Zinloos klimaatbeleid wordt echt niet beter als je burgers er bij betrekt

elaster-bossenkap-nederland
Nederland is gespecialiseerd in zinloos klimaatbeleid, zoals het verbranden van bossen.

Burgers verzetten zich tegen de bouw van windmolenparken en biomassacentrales. Ze protesteren tegen oplopende energierekeningen en afkoppeling van hun aardgas. Politici en beleidsmakers horen dat wel, maar luisteren niet, en reageren vaak met ultieme arrogantie: ‘Burgers moeten meer betrokken worden bij de klimaatplannen’.

In mijn herinnering begon deze arrogante reactie van de overheid op tegenstand van burgers in juni 2005. Nederland zei toen in meerderheid ‘nee’ tegen de Europese grondwet, in ons eerste referendum sinds ruim 200 jaar. Premier Balkenende zei daarop dat het verhaal beter moest worden uitgelegd aan burgers.

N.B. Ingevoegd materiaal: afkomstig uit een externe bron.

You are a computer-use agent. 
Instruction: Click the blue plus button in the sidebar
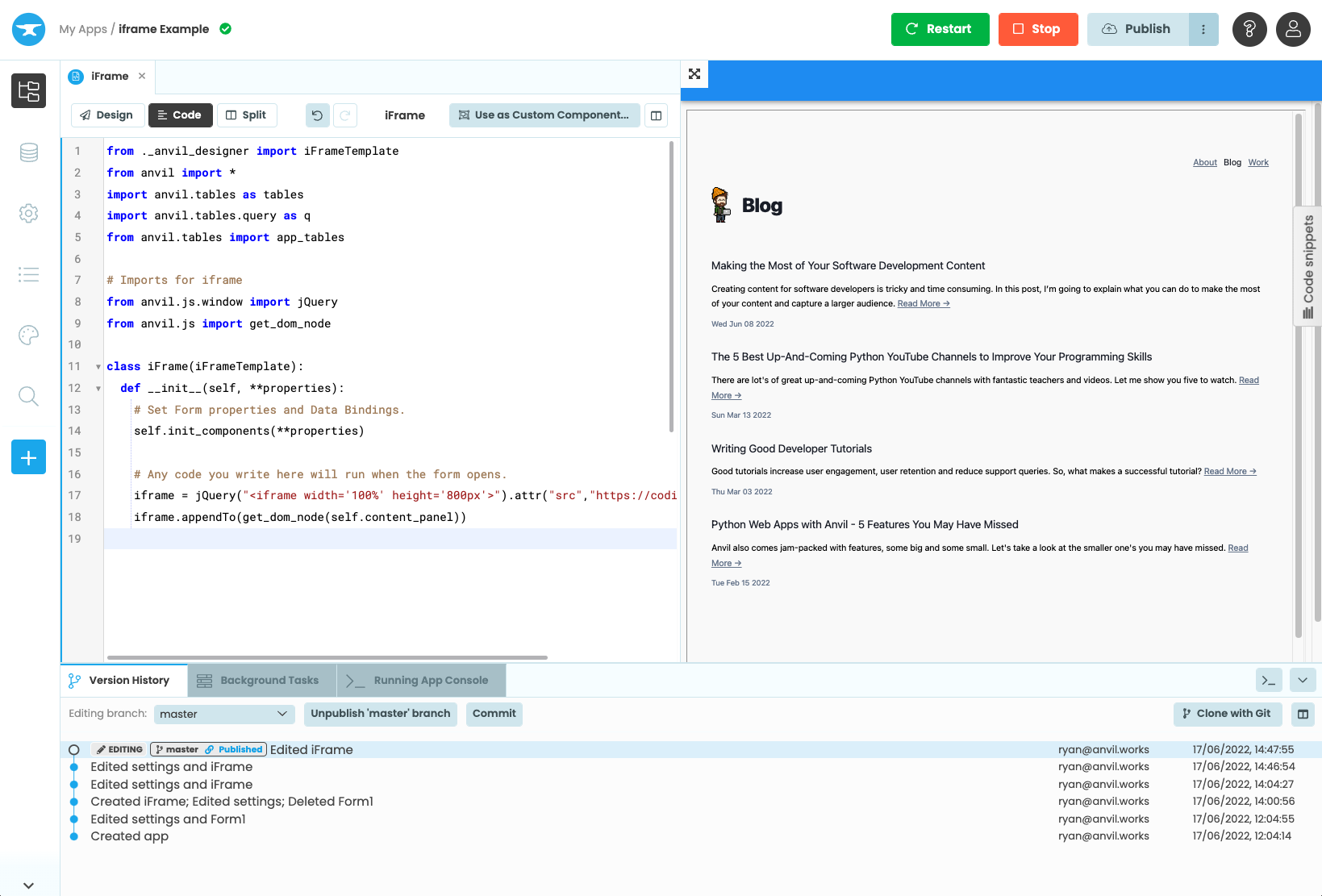coord(28,457)
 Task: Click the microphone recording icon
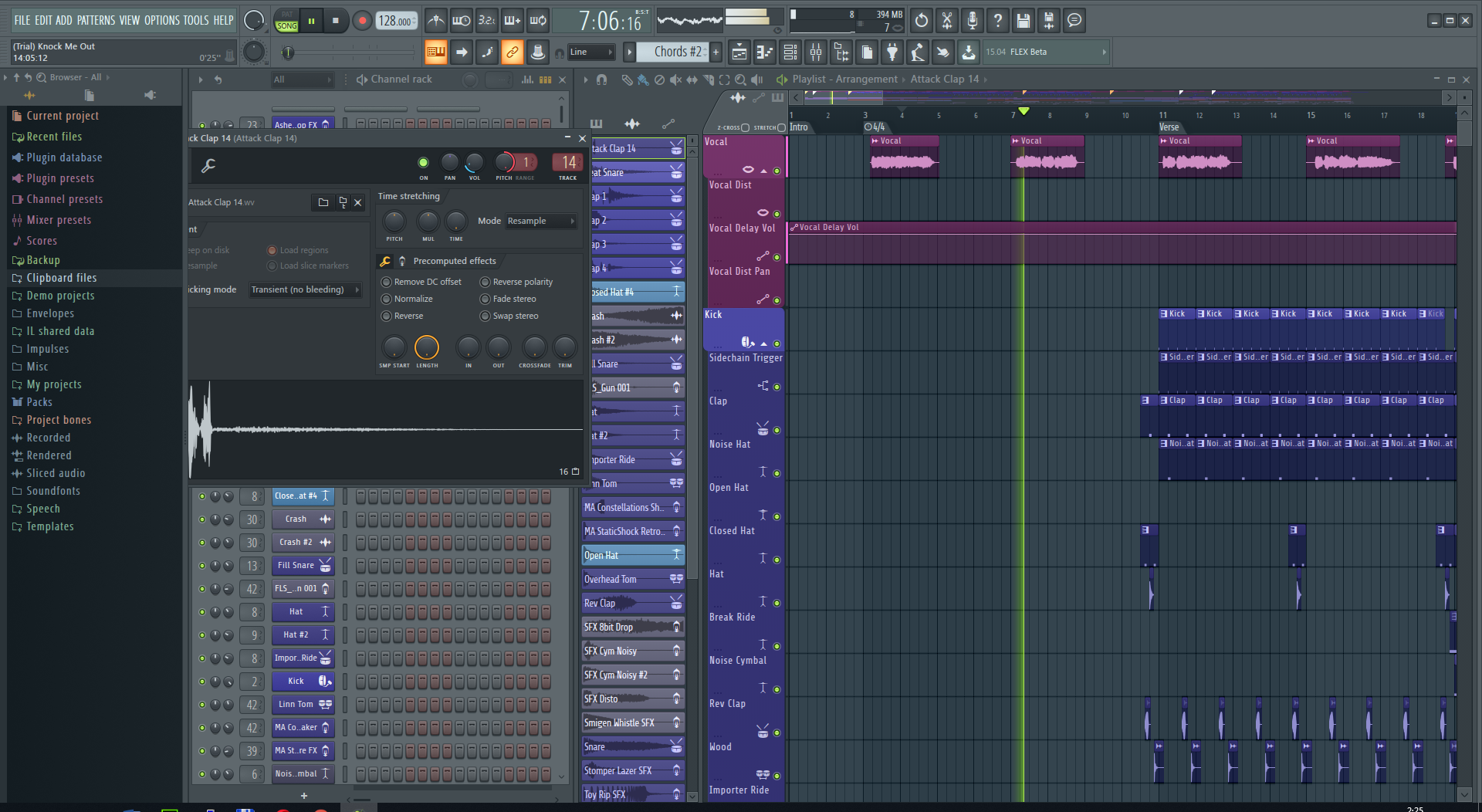click(972, 21)
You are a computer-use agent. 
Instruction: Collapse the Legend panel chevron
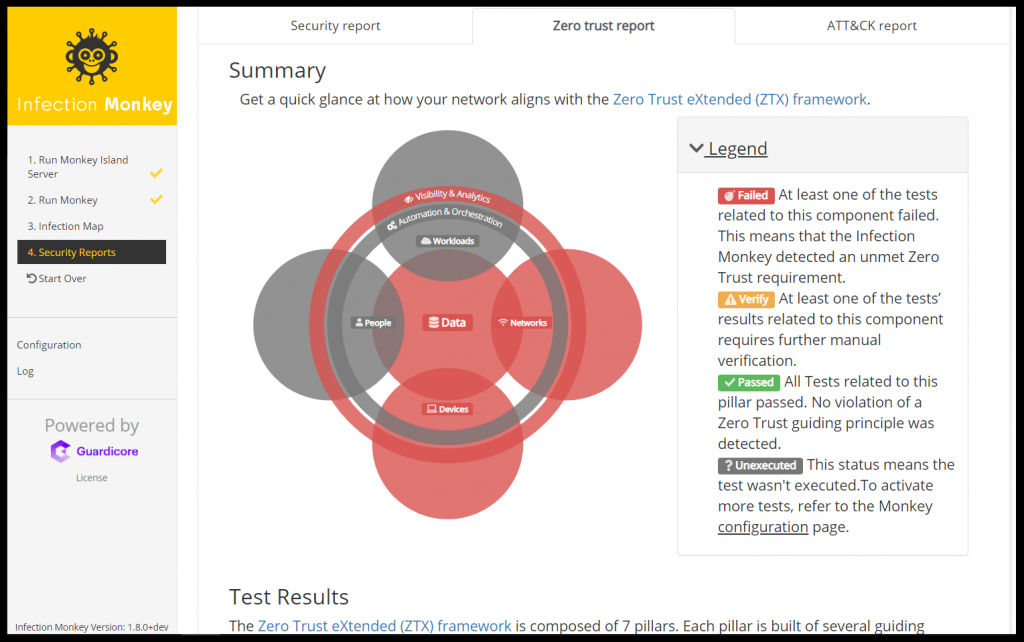coord(696,148)
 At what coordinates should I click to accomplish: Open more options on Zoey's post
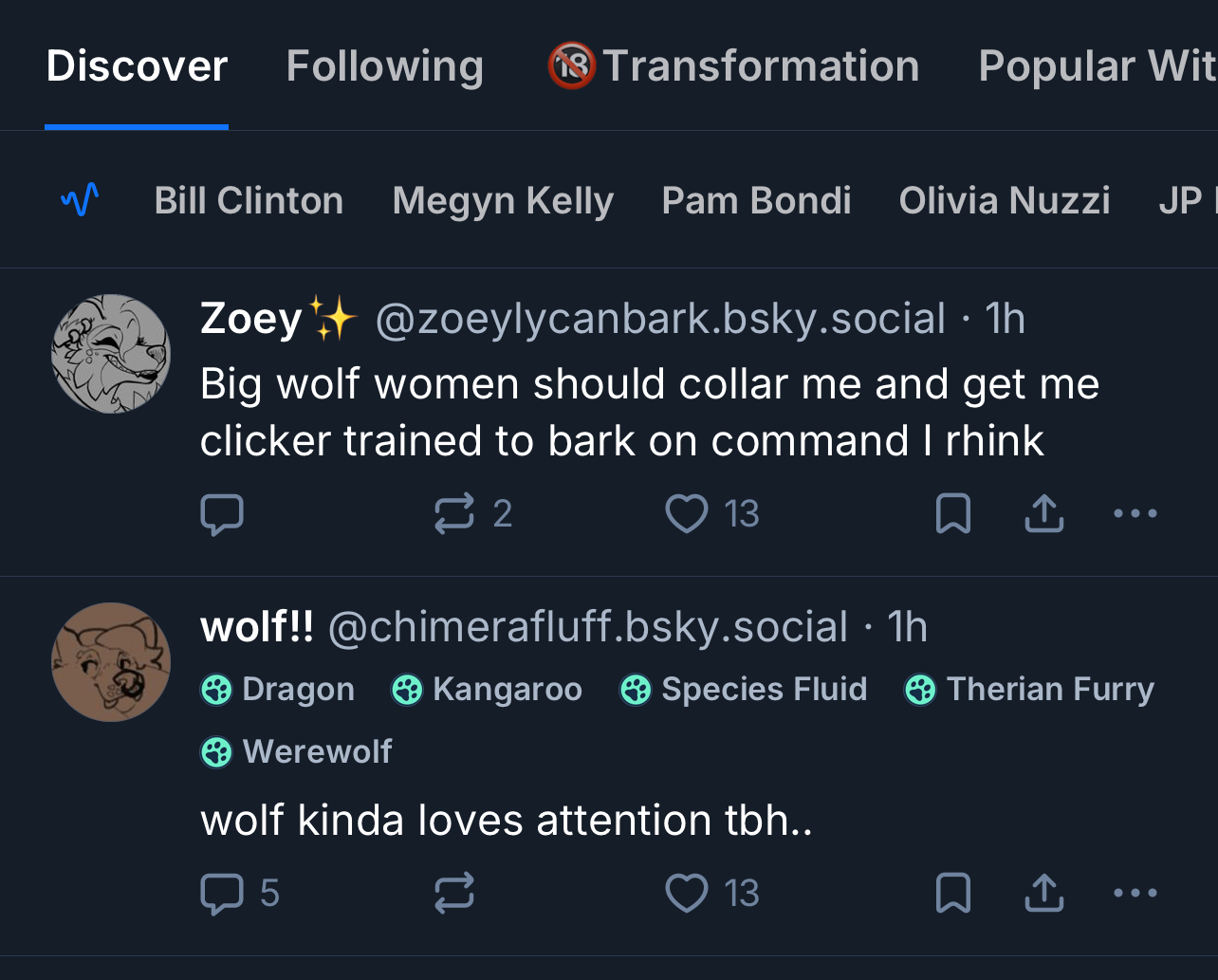point(1135,514)
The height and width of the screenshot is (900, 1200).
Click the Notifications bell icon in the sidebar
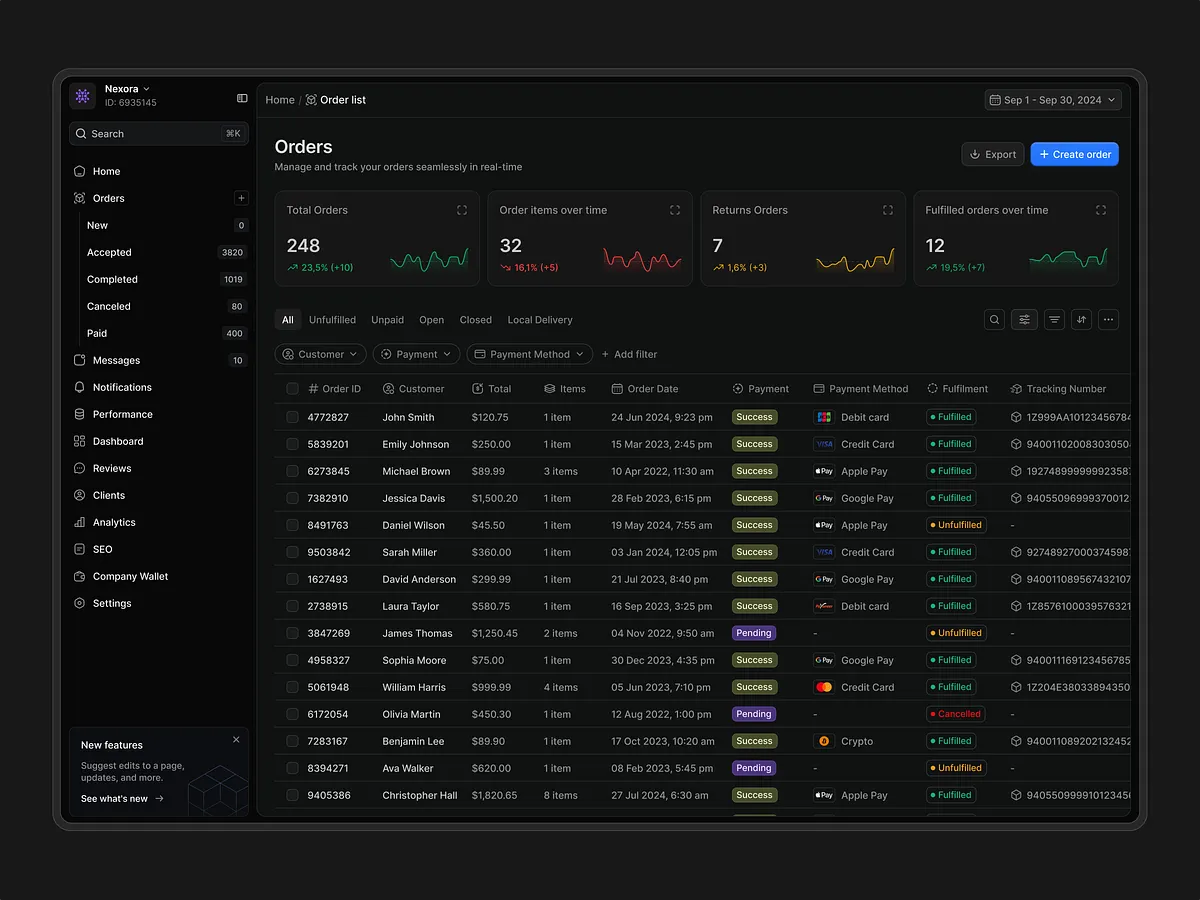click(80, 387)
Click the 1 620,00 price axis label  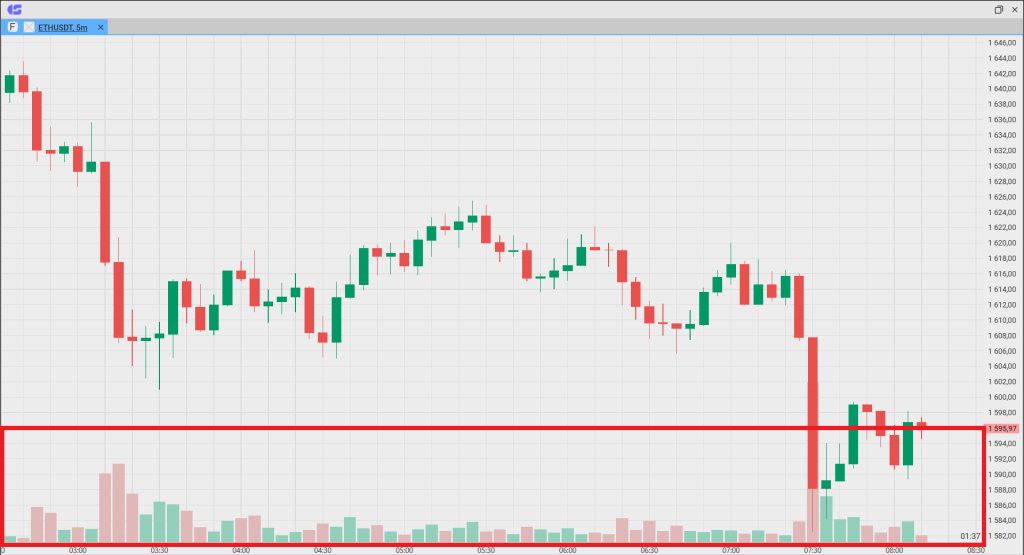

Pardon?! Vanwaar de veronderstelling dat burgers het verhaal niet goed hadden begrepen? Wellicht was de uitleg adequaat, hadden burgers het goed begrepen en op grond daarvan ‘nee’ gezegd. Die mogelijkheid kwam kennelijk niet op bij de premier. Deze ‘verwend kind reactie’ heeft sindsdien opgang gevonden in de politiek. Als burgers te hoop lopen tegen windparken, biomassacentrales en aardgasloze huizen zeggen voorstanders van het beleid dat burgers beter betrokken moeten worden bij de plannen.

Schoffering

Dit is dezelfde ‘verwend kind reactie’ als 16 jaar geleden na het referendum over de Europese grondwet. Het is om te beginnen een schoffering van de voorlichters, ambtenaren en lokale bestuurders die het beleid uitdragen. Alsof ze hun werk niet goed zouden doen. Het is ook een schoffering van burgers. Alsof ze de verstrekte informatie niet goed zouden begrijpen.

Het kan zomaar zijn dat de plannen wel goed zijn uitgelegd maar niet deugen, en dat burgers dat heel goed begrijpen. Onze succesvolle democratie (we zijn al 50 jaar een van de welvarendste landen ter wereld) is gebouwd op beleidsvorming en -uitleg, gevolgd door stemgedrag van burgers. Daarbij krijgt niet iedereen zijn zin, noch in de bevolking noch in de politiek. Dan gaat het niet aan om te roepen dat jouw standpunt beter moet worden uitgelegd om alsnog je zin te krijgen.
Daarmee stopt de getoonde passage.